We advocate cinema as a medium of intuition and explore film as a more personal form of art more akin to fine arts and photography. We make use of the all the latest digital technology to move the mountains needed along our way. We do this because we believe a new world needs to be built, not on stories but intuition. Let us explain...
The trailer of our film summaries the world we live in as follows:
The past forbidden,
the future foreknown,
the present concealed.
But what does this mean?
By renouncing parts of ourselves (the past forbidden) we come to exist as separate beings, from others, the world and the self. Operating from this egoic state of knowing results in not seeing what is (the present concealed) and the repetition and reinforcement of patterns and power structures (the future foreknown).

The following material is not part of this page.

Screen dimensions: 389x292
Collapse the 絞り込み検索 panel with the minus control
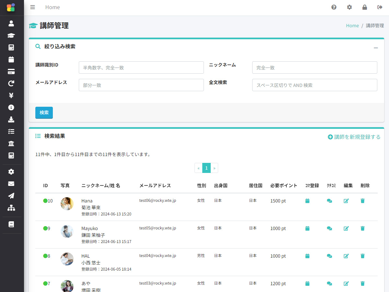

But every time we turn a blind eye to what is – that’s when the renounced gains mass. The spiritual awakening is to unite with the Giant, to surrender to the unknown.
For the film making process,
this means acknowledging that we don’t know what we are doing. The artist must suspend their knowing and surrender to the process. If they have been successful in this, connecting to a deeper form of knowing beneath the egoic ideas, then
for the viewer,
there’s a feeling of suspense. The viewer too attempts to know, but is eventually taken to the a place where knowing is no longer possible. What is bubbling under the surface is the concealed meaning ready to be contacted by letting go.
For the character(s) of the film,
letting go is not an option. They make their best to supress their spontaneity and function in the often insane world of rationality. For them too, the unity with the Giant is up for grabs pending surrender, a metamorphosis.
This is true
for the civilization as a whole.
The life on the planet is in abeyance, waiting for a new ruler. As long as there is still hope of business as usual there will be business as usual.
to lose all hope.
This is our statement as expressed by and within the film Giant’s Kettle. The characters of the film are lost. They do not know, but they attempt to appear as if they do. The place of not-knowing is uncomfortable and scary. There is a leap of faith to be taken. For the viewer this is possible only if they feel safe with the film. That sets a high bar for the film maker. They need to be brave enough to make the leap first. Or else the audience will not follow.
Have we been able to? Do you feel safe with the film?